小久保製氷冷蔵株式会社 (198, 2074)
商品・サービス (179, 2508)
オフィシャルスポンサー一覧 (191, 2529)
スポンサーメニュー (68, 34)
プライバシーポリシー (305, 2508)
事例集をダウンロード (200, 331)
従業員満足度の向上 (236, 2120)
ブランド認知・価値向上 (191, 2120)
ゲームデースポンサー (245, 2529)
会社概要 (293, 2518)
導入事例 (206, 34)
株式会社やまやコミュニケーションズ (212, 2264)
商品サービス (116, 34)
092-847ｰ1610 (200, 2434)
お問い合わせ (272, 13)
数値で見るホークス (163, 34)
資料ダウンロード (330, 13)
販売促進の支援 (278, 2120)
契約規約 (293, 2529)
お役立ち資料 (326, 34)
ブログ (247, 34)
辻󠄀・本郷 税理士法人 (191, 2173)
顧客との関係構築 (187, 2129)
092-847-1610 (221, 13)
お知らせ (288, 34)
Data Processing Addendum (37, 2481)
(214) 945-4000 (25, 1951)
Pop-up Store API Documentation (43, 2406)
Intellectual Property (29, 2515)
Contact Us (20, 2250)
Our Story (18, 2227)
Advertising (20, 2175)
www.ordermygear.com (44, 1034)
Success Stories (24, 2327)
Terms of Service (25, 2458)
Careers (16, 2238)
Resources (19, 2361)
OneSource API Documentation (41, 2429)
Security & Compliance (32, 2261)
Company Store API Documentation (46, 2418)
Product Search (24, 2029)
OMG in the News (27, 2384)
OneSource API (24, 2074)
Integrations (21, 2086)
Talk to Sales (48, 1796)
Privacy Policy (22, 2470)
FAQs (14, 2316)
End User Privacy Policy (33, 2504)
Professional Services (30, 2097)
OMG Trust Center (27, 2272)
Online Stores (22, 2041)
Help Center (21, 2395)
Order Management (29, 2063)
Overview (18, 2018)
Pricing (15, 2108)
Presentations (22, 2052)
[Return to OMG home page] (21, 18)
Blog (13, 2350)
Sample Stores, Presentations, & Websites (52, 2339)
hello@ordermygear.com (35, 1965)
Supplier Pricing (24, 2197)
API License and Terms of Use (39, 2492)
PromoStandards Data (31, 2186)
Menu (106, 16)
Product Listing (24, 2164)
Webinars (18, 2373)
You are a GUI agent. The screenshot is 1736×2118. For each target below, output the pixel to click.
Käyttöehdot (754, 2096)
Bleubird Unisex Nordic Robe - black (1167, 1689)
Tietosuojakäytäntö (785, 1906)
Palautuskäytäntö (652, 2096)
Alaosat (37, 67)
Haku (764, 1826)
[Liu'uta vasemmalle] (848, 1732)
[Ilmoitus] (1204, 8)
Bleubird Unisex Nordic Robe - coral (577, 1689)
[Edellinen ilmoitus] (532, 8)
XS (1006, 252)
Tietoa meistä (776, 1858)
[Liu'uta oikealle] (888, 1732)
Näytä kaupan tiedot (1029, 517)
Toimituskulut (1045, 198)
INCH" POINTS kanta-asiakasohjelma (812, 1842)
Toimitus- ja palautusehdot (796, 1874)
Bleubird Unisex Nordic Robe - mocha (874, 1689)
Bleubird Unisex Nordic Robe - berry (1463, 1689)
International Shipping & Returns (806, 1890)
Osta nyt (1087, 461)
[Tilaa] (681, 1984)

Task instructions: Looking at the records above, return exactly the lines from the line with "Supplier Pricing (24, 2197)" to the line with "[Liu'uta oikealle] (888, 1732)", both ends included.

Result of the task:
Supplier Pricing (24, 2197)
API License and Terms of Use (39, 2492)
PromoStandards Data (31, 2186)
Menu (106, 16)
Product Listing (24, 2164)
Webinars (18, 2373)
You are a GUI agent. The screenshot is 1736×2118. For each target below, output the pixel to click.
Käyttöehdot (754, 2096)
Bleubird Unisex Nordic Robe - black (1167, 1689)
Tietosuojakäytäntö (785, 1906)
Palautuskäytäntö (652, 2096)
Alaosat (37, 67)
Haku (764, 1826)
[Liu'uta vasemmalle] (848, 1732)
[Ilmoitus] (1204, 8)
Bleubird Unisex Nordic Robe - coral (577, 1689)
[Edellinen ilmoitus] (532, 8)
XS (1006, 252)
Tietoa meistä (776, 1858)
[Liu'uta oikealle] (888, 1732)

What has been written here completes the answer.